### Action item
Set down every record below exactly as written, but leave out the pictures.

:: Task inputs ::

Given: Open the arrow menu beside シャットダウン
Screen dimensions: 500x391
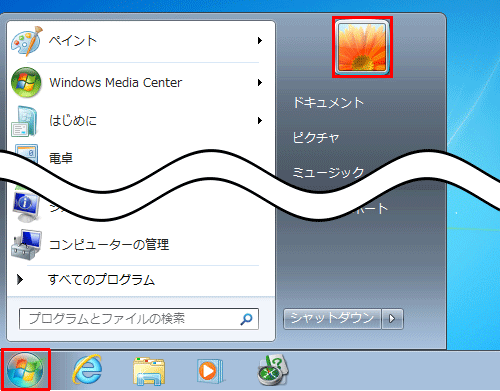Looking at the screenshot, I should pyautogui.click(x=392, y=319).

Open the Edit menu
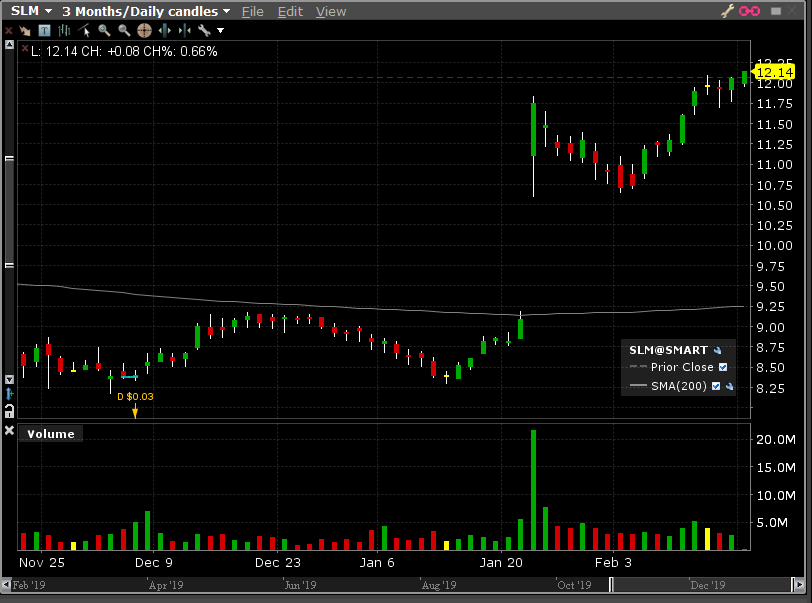pyautogui.click(x=290, y=11)
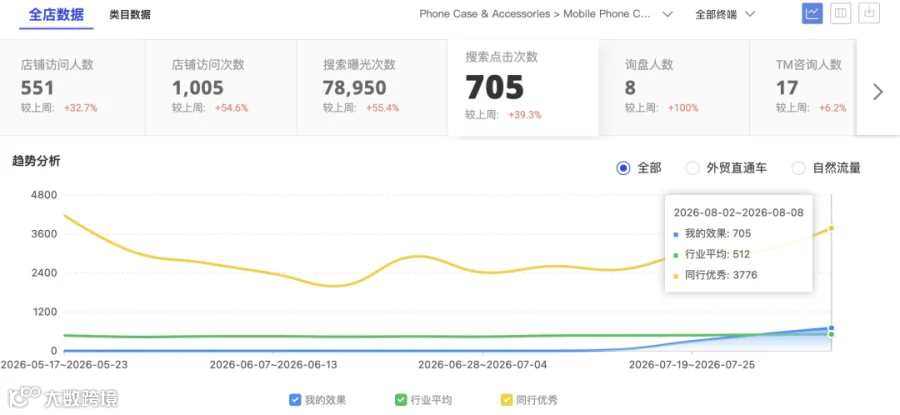Open the Phone Case & Accessories category dropdown

pos(546,14)

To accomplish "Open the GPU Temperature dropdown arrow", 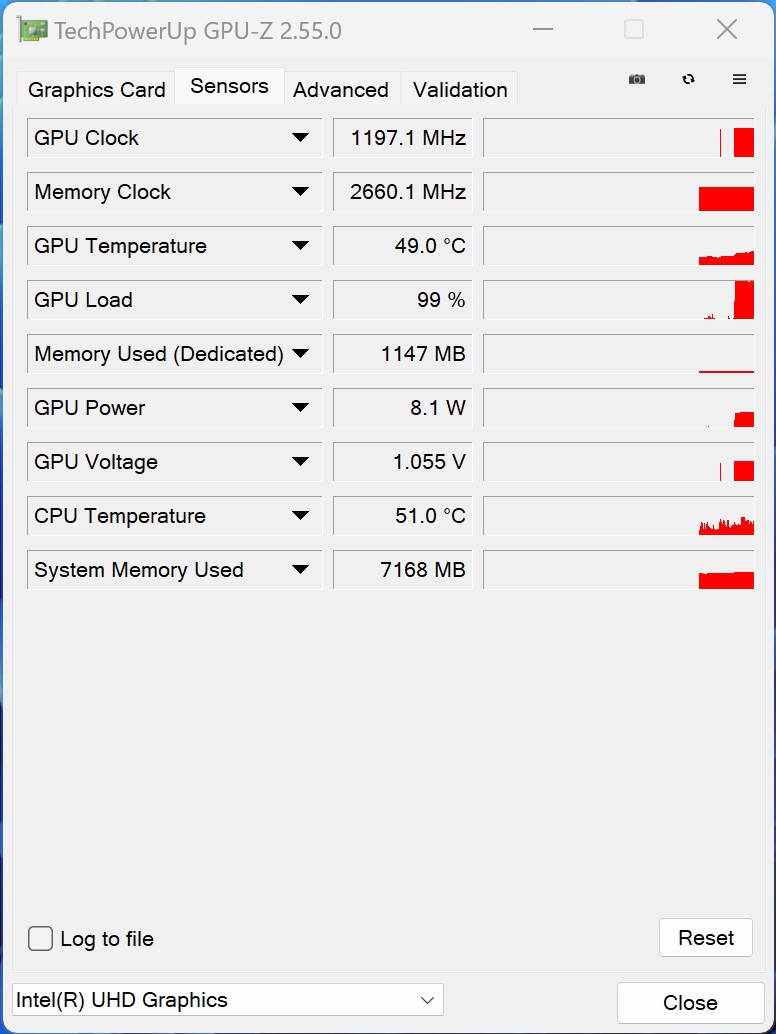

:::

### Solution for this task
Given: Open the arrow menu beside シャットダウン
Screen dimensions: 500x391
Looking at the screenshot, I should pyautogui.click(x=392, y=319).

Open the Edit menu
pyautogui.click(x=290, y=11)
Open the Phone Case & Accessories category dropdown

pos(546,14)

To accomplish "Open the GPU Temperature dropdown arrow", 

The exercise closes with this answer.